だから、嫌いな食べ物を克服する難しさがよくわからないけれど、これまでの人生で避け続けてきたものを好きになるのは、きっと想像以上に難しいはずだ。

『お前が好きだ』

目を瞑ればローの言葉が、温もりが蘇ってきて、さすがのムギも眠れぬ夜を過ごし、うっすら薄い隈を作った早朝、バラティエへと出勤した。

もしもムギが人並みにメイクを嗜む女だったら、このくらいの隈くらいファンデーションでささっと隠せただろう。
普段からアイブロウ程度しかメイクをしないムギに、急ごしらえでメイク道具は集められず、色が変わった目もとをそのままに出勤すれば、仲間たちに「寝不足か?」と尋ねられる。
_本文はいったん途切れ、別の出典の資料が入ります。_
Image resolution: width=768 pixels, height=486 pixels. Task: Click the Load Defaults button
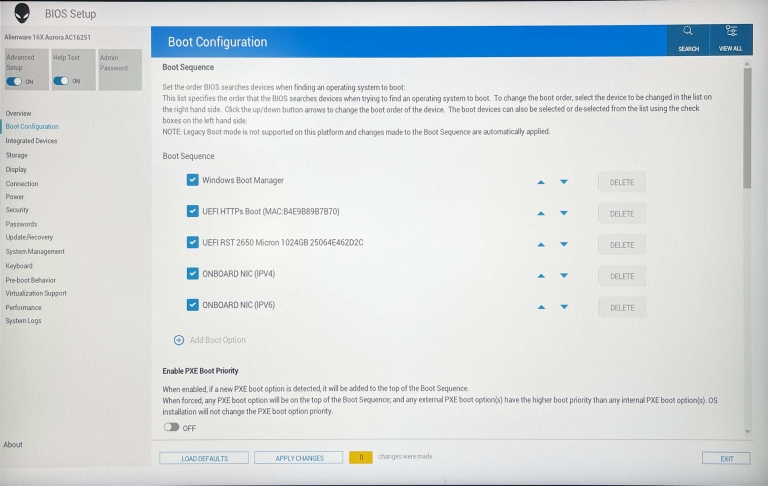[x=204, y=458]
夜中まで勉強していたと真っ赤な嘘で誤魔化し仕事に勤しんでいたら、いつもの時間きっかりにローが現れた。

(う……。)

気まずさを覚えたムギは今日もレジをギンに任せようかと思ってしまう。
しかし、そんなムギの考えを見透かしたように、ローがこちらにやってきた。

「いら、いらっしゃいませ!」

とりあえず店員らしく挨拶をしてみたけれど、いったいなんの用だろう。
コーヒーならレジへ、どうぞレジへ行ってください。

「今日のお勧めは?」

「え?」

「毎日なんか決めてんだろ。いつも下手くそな紹介をしてんじゃねェか。今日のパンはなんだ。」

「厚焼き卵サンドですけど……。」

というか、下手くそな紹介とはなんだ。
一生懸命考え抜いた口上を聞かれていたのにも驚いたけれど、おもむろに卵サンドへ手を伸ばしたローにはもっと驚いた。

「え、買うんですか?」

「ああ。」

「なんでまた……。」

「愚問だろ。」

そう、まさしく愚問だ。
ムギは昨日、ローに「パンが食べられない人とは付き合えない」と伝え、彼は「その言葉を忘れるな」と念押しした。

つまりは、そういうこと。
背筋に嫌な汗がつぅっと流れ、表情が固まる。

石化したムギに向かって、ローはレジをするよう顎でしゃくる。

もはやギンに任せる選択肢を失い、ムギは観念してレジに向かった。